Results: The Numbers
We evaluated the new architecture across 500+ real-world sessions covering research, frontend implementation, backend implementation, testing flows, and deployment.
Avg. tokens per page: 45,200 (before) → 8,100 (after) = 82% reduction
Avg. tokens per action: 38,500 (before) → 10,800 (after) = 72% reduction
Complex task (10+ steps): 420,000 (before) → 95,000 (after) = 77% reduction
Simple task (2–3 steps): 85,000 (before) → 22,000 (after) = 74% reduction
Peak token usage: 68,000 (before) → 15,200 (after) = 78% reduction
Additional outcomes:
Latency: 30–45% faster end-to-end
Costs: 70–86% lower token consumption, 73% average cost reduction per task
Reliability: 94.2% success rate maintained; context overflows down from 8.3% to 0.4%
Scalability: Longer sessions without degradation; more concurrent jobs per GPU budget
Real-World Impact
The savings changed what we could build and how quickly we could iterate:
Richer reasoning where it matters: Freed budget lets us allocate tokens to high-value moments: ambiguous instructions, long-form synthesis, or tricky form workflows.

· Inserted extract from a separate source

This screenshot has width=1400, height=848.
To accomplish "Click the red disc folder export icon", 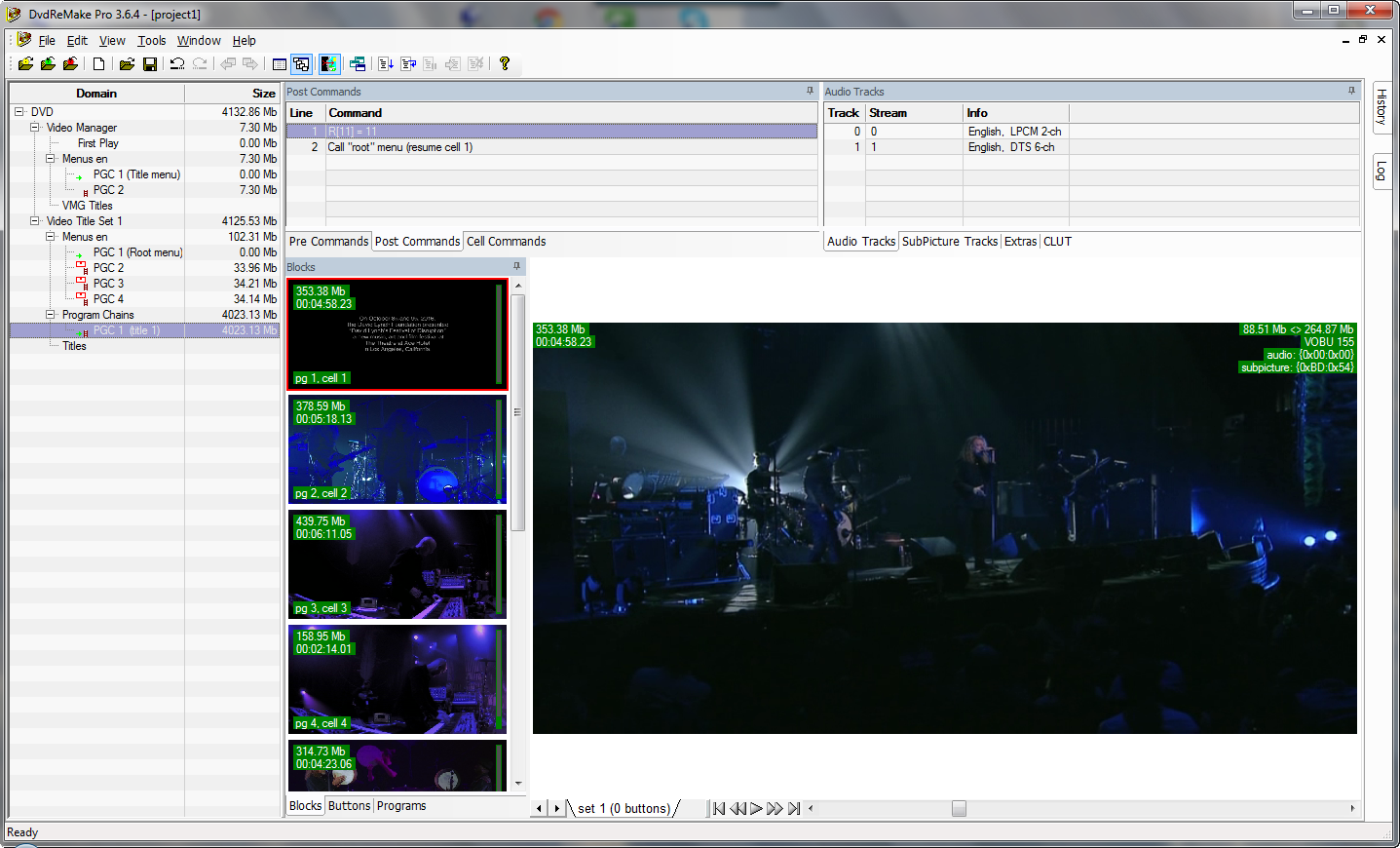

Smoother user experience: Faster response cycles and fewer “lost context” errors make agents feel sharper and more trustworthy.
Cheaper experimentation: We can A/B test prompts, new skills, and search strategies at a fraction of former costs—accelerating product learning loops.

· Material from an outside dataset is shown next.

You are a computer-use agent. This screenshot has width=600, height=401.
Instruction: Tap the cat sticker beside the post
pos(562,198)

Greener compute: Cutting tokens means less inference work, which reduces energy use and aligns with responsible AI.
Key Learnings
What worked:
Load skills just-in-time: DSI outperforms monolithic prompts in both cost and accuracy by focusing the model on the immediate subtask.
Prefer structure over prose: Contract-first tool IO and compact state kept prompts short and removed ambiguity.
Deltas beat dumps: Differential DOM/state updates eliminated the largest source of repeated tokens.
Small, stable core = fewer regressions: A lean base prompt reduced prompt drift and made changes safer.
What didn’t:
Over-summarizing text near controls: Truncating labels/instructions near interactive elements hurt precision. We now preserve full text around actionable nodes.
One-size-fits-all pruning: Research flows and transactional flows need different filters; our planner learns and switches profiles.
Flattening all structure: Some hierarchy is essential for spatial reasoning; we preserve minimal nesting with consistent IDs.
What’s Next
Learning skill policies: Train a scheduler to predict which skills to inject, based on task type and recent outcomes.
Semantic compression: Use embeddings to compact redundant lists (e.g., product cards) and cache them across steps.
Predictive prefetch: Anticipate likely next pages and prepare diffs in the background to cut perceived latency.
Multi-modal parity: Extend the same efficiency concepts to screenshots and video, coordinating a unified token budget.
Cross-session wisdom: Share anonymized patterns about which elements matter for which sites to bootstrap new tasks.
Conclusion
We set out to make our agents super frugal AND super smart—and proved the two are not in conflict. By separating a lean, invariant core from dynamic, just-in-time skills, representing state as compact deltas, and enforcing contract-first tool calls, we cut token use by 70–86% while sustaining (and often improving) success rates, speed, and user trust.
For teams building agents, the takeaway is practical: treat tokens like a budget, not a backdrop. Align information density with step intent, inject skills only when needed, and prefer typed structure over sprawling prose. The result is not just lower costs—it’s a sharper, more reliable agent your users will feel.